**Estratto fornito**:
+--

Corriere della Sera, 5 aprile 2023
Giampiero Ingrassia racconta suo padre Ciccio
La gente leggeva o sentiva il cognome Ingrassia e chiedeva subito: parente? Ma a Giampiero, figlio di Ciccio Ingrassia, non è mai dispiaciuto sentirsi il figlio di... «Nell’immaginario collettivo, certo, puoi essere considerato un raccomandato – afferma l’attore —. In realtà mi sento un privilegiato. Poi è ovvio che, quando ho iniziato a intraprendere lo stesso mestiere di mio padre, mi sono sentito spesso più osservato con attenzione, giudicato con maggiore curiosità da registi e colleghi. Capivo che dovevo possibilmente meravigliarli, altrimenti erano cavoli...».
Un padre nato cento anni fa in una famiglia poverissima. Come ha iniziato a calcare le scene?

+--

**Dati forniti**:
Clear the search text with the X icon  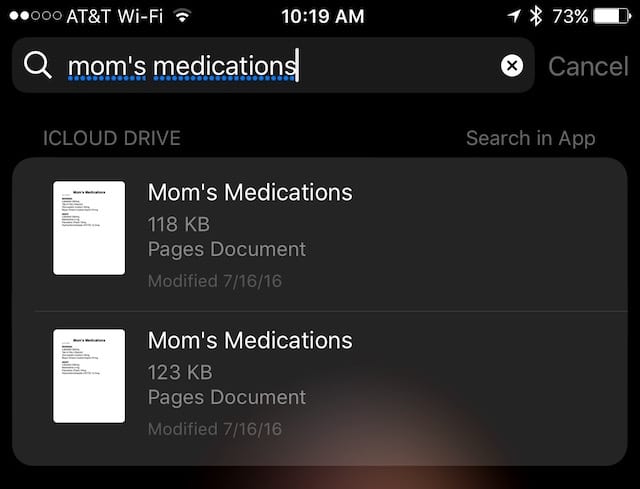[511, 66]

+--

**Istruzioni esercizio**: Restituisci senza alcuna modifica la parte dell'intervista su Ciccio Ingrassia che inizia con "Corriere della Sera, 5" e prosegue fino a "calcare le scene?".

**Soluzione di seguito**:
Corriere della Sera, 5 aprile 2023
Giampiero Ingrassia racconta suo padre Ciccio
La gente leggeva o sentiva il cognome Ingrassia e chiedeva subito: parente? Ma a Giampiero, figlio di Ciccio Ingrassia, non è mai dispiaciuto sentirsi il figlio di... «Nell’immaginario collettivo, certo, puoi essere considerato un raccomandato – afferma l’attore —. In realtà mi sento un privilegiato. Poi è ovvio che, quando ho iniziato a intraprendere lo stesso mestiere di mio padre, mi sono sentito spesso più osservato con attenzione, giudicato con maggiore curiosità da registi e colleghi. Capivo che dovevo possibilmente meravigliarli, altrimenti erano cavoli...».
Un padre nato cento anni fa in una famiglia poverissima. Come ha iniziato a calcare le scene?